** Task prompt **
Find the line with "Task: Open the 요금안내 menu item" in the records below. Copy it and every line after it, up to and including the line with "Task: Expand the chevron".

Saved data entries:
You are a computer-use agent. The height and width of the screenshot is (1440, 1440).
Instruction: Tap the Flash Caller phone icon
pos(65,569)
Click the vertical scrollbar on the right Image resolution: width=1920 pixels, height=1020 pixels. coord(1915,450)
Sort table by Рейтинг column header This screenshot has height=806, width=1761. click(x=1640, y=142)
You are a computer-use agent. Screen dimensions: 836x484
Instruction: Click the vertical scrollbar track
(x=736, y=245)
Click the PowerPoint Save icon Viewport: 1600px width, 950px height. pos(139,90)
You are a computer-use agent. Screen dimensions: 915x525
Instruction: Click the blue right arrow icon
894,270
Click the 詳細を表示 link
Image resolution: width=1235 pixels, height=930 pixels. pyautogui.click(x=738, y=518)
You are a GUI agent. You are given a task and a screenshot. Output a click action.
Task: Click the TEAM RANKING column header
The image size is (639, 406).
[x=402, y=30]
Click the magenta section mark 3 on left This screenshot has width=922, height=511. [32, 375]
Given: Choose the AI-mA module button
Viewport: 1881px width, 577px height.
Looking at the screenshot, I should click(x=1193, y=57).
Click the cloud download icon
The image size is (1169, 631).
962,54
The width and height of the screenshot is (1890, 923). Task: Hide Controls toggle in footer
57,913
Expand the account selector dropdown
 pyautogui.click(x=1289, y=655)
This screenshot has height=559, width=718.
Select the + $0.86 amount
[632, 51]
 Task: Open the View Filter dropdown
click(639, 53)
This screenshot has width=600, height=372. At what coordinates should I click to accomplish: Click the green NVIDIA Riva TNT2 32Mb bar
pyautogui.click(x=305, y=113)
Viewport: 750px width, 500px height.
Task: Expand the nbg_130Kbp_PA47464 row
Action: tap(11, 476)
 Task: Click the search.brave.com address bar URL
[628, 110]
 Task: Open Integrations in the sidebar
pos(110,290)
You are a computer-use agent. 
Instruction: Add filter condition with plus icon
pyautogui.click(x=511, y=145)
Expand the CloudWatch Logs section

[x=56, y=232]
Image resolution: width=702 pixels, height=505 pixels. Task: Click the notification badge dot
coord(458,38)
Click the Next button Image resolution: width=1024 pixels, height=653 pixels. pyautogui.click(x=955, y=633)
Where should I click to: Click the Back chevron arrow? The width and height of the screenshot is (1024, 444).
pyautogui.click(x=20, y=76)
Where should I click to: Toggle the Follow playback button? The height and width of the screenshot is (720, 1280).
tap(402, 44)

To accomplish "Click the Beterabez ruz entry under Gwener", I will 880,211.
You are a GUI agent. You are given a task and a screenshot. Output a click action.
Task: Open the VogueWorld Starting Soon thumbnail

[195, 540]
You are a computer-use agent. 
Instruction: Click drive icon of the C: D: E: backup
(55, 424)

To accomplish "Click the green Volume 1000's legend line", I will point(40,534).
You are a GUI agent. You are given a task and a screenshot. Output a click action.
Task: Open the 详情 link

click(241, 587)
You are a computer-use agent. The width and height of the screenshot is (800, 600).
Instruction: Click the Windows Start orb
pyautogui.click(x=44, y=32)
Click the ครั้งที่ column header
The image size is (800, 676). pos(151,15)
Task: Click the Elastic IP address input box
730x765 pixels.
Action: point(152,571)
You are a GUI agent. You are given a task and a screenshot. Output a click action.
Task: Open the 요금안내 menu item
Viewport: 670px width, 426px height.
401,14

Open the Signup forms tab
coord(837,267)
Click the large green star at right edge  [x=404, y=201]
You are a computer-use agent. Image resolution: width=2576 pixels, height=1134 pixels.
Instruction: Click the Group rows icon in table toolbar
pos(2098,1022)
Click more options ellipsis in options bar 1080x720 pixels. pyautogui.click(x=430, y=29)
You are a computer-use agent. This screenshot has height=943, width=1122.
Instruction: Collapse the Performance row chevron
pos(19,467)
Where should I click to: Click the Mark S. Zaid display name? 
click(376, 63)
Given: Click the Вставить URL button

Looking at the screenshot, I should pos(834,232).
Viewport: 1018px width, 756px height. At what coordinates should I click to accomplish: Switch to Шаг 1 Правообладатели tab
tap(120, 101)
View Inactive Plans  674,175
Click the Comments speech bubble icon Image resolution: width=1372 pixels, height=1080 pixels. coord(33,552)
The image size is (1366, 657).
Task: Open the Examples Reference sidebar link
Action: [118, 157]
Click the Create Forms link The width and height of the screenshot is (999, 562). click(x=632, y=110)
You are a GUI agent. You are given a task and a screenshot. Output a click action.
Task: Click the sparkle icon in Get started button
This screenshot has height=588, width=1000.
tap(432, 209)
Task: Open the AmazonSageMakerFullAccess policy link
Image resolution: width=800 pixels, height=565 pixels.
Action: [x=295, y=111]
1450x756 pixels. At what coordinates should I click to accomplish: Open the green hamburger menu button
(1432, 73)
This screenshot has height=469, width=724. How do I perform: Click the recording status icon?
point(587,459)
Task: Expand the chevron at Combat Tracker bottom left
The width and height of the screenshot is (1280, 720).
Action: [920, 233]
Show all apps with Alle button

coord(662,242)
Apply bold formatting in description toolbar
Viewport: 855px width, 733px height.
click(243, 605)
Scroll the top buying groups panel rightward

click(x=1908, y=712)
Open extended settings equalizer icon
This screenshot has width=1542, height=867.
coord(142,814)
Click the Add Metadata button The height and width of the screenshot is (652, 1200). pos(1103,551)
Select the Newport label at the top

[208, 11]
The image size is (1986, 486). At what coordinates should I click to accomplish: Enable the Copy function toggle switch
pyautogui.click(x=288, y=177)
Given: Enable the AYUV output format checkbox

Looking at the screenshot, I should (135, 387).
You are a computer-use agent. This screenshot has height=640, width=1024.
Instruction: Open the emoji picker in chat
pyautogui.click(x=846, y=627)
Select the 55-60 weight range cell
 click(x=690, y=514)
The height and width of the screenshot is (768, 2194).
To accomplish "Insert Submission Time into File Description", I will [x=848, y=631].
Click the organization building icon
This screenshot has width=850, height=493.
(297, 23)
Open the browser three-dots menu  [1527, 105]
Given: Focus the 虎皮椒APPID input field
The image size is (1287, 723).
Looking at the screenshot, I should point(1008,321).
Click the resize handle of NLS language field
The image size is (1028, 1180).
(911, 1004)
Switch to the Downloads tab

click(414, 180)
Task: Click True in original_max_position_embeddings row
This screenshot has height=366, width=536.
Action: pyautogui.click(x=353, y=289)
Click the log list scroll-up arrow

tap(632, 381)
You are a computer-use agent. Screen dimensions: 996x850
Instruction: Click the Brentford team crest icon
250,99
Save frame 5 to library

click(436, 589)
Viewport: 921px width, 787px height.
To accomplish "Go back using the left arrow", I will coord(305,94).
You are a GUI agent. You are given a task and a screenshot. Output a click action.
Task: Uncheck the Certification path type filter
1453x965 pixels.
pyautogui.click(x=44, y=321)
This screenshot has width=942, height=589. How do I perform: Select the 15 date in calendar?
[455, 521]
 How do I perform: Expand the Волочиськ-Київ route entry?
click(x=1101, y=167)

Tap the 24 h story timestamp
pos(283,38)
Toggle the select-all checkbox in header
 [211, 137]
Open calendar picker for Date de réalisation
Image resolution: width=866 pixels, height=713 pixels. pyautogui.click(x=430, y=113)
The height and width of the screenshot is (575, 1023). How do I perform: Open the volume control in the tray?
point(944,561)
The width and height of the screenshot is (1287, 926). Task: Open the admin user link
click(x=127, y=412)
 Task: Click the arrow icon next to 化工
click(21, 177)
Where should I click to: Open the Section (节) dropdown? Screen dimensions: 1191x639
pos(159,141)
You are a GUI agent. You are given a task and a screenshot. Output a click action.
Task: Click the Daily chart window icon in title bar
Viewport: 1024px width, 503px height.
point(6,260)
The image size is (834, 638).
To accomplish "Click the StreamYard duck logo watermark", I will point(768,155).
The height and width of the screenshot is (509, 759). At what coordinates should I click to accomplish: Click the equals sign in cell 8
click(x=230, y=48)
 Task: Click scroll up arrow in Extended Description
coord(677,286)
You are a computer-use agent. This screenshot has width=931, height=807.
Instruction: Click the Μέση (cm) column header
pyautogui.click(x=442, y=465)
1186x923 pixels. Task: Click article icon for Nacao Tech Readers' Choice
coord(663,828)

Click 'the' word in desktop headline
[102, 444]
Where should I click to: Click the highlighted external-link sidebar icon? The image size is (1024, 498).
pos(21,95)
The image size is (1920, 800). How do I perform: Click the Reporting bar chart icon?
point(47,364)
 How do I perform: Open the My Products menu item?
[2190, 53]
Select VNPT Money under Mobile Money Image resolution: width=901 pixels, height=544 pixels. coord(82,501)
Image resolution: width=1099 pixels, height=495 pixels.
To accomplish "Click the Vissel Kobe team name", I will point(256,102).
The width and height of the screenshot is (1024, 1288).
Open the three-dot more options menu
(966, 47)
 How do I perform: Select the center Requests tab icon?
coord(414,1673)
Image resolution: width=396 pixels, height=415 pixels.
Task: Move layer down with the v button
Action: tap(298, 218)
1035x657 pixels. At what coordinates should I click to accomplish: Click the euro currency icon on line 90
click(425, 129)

** Answer box **
Task: Open the 요금안내 menu item
Viewport: 670px width, 426px height.
401,14

Open the Signup forms tab
coord(837,267)
Click the large green star at right edge  [x=404, y=201]
You are a computer-use agent. Image resolution: width=2576 pixels, height=1134 pixels.
Instruction: Click the Group rows icon in table toolbar
pos(2098,1022)
Click more options ellipsis in options bar 1080x720 pixels. pyautogui.click(x=430, y=29)
You are a computer-use agent. This screenshot has height=943, width=1122.
Instruction: Collapse the Performance row chevron
pos(19,467)
Where should I click to: Click the Mark S. Zaid display name? 
click(376, 63)
Given: Click the Вставить URL button

Looking at the screenshot, I should pos(834,232).
Viewport: 1018px width, 756px height. At what coordinates should I click to accomplish: Switch to Шаг 1 Правообладатели tab
tap(120, 101)
View Inactive Plans  674,175
Click the Comments speech bubble icon Image resolution: width=1372 pixels, height=1080 pixels. coord(33,552)
The image size is (1366, 657).
Task: Open the Examples Reference sidebar link
Action: [118, 157]
Click the Create Forms link The width and height of the screenshot is (999, 562). click(x=632, y=110)
You are a GUI agent. You are given a task and a screenshot. Output a click action.
Task: Click the sparkle icon in Get started button
This screenshot has height=588, width=1000.
tap(432, 209)
Task: Open the AmazonSageMakerFullAccess policy link
Image resolution: width=800 pixels, height=565 pixels.
Action: [x=295, y=111]
1450x756 pixels. At what coordinates should I click to accomplish: Open the green hamburger menu button
(1432, 73)
This screenshot has height=469, width=724. How do I perform: Click the recording status icon?
point(587,459)
Task: Expand the chevron at Combat Tracker bottom left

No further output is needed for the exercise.